**PROBLEM REQUIREMENTS:**
Leaving out all pictures, write out word for word the lines from the one containing "Select the front roof pole support post" to the end of the data below.

**Collected data:**
= Beginning of Section =
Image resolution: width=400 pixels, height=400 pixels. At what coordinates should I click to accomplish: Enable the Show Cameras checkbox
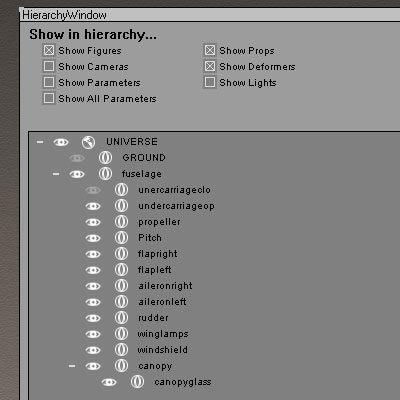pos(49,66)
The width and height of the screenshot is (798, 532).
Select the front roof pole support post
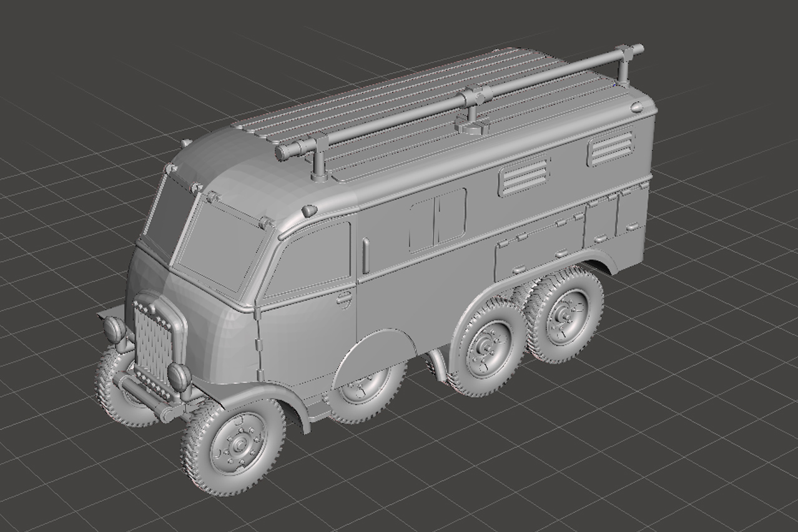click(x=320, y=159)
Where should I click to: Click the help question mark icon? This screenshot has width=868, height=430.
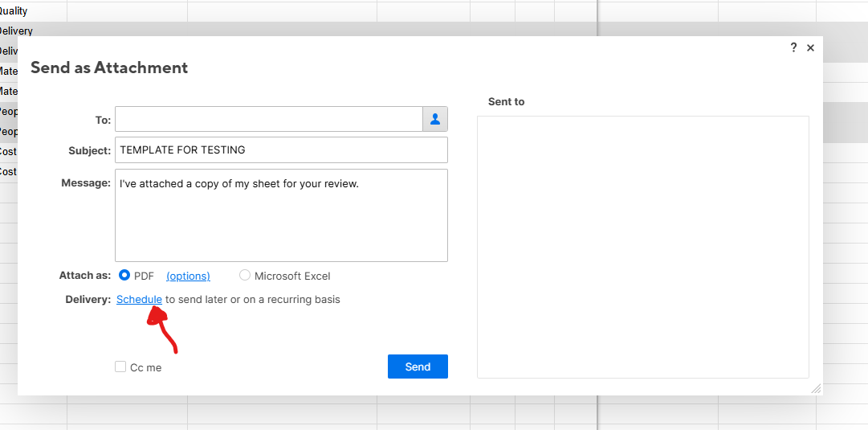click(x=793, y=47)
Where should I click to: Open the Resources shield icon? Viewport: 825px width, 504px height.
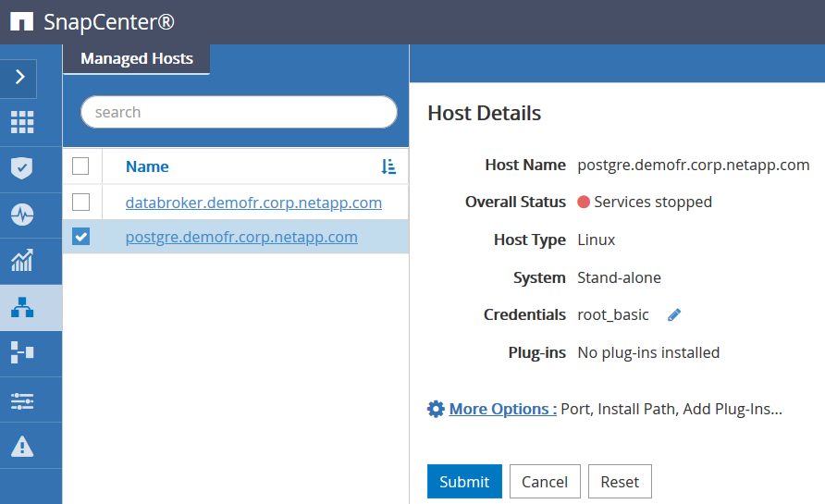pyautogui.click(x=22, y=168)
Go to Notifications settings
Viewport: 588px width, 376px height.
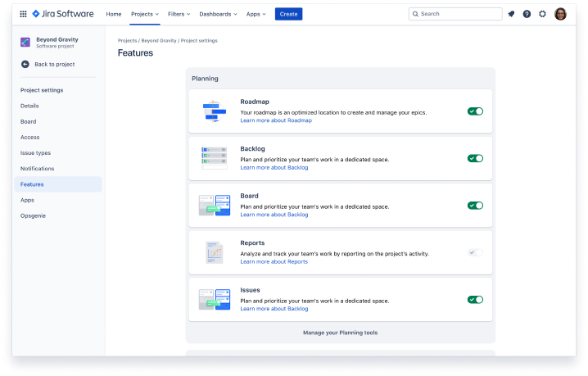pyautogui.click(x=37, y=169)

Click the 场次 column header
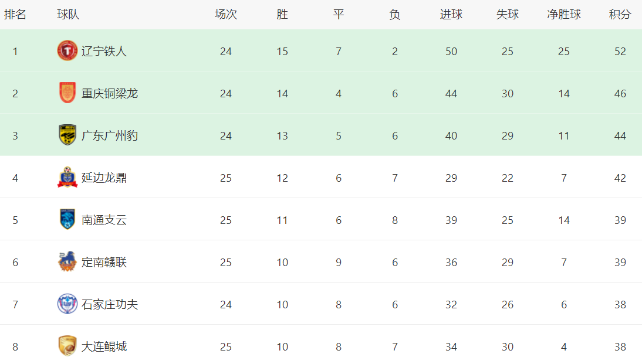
= End of Section =
**EXERCISE RESULT:**
Select the front roof pole support post
click(x=320, y=159)
Where should I click to: Click the help question mark icon? This screenshot has width=868, height=430.
click(x=793, y=47)
Where should I click to: Open the Resources shield icon? Viewport: 825px width, 504px height.
pyautogui.click(x=22, y=168)
Go to Notifications settings
Viewport: 588px width, 376px height.
pyautogui.click(x=37, y=169)

Click the 场次 column header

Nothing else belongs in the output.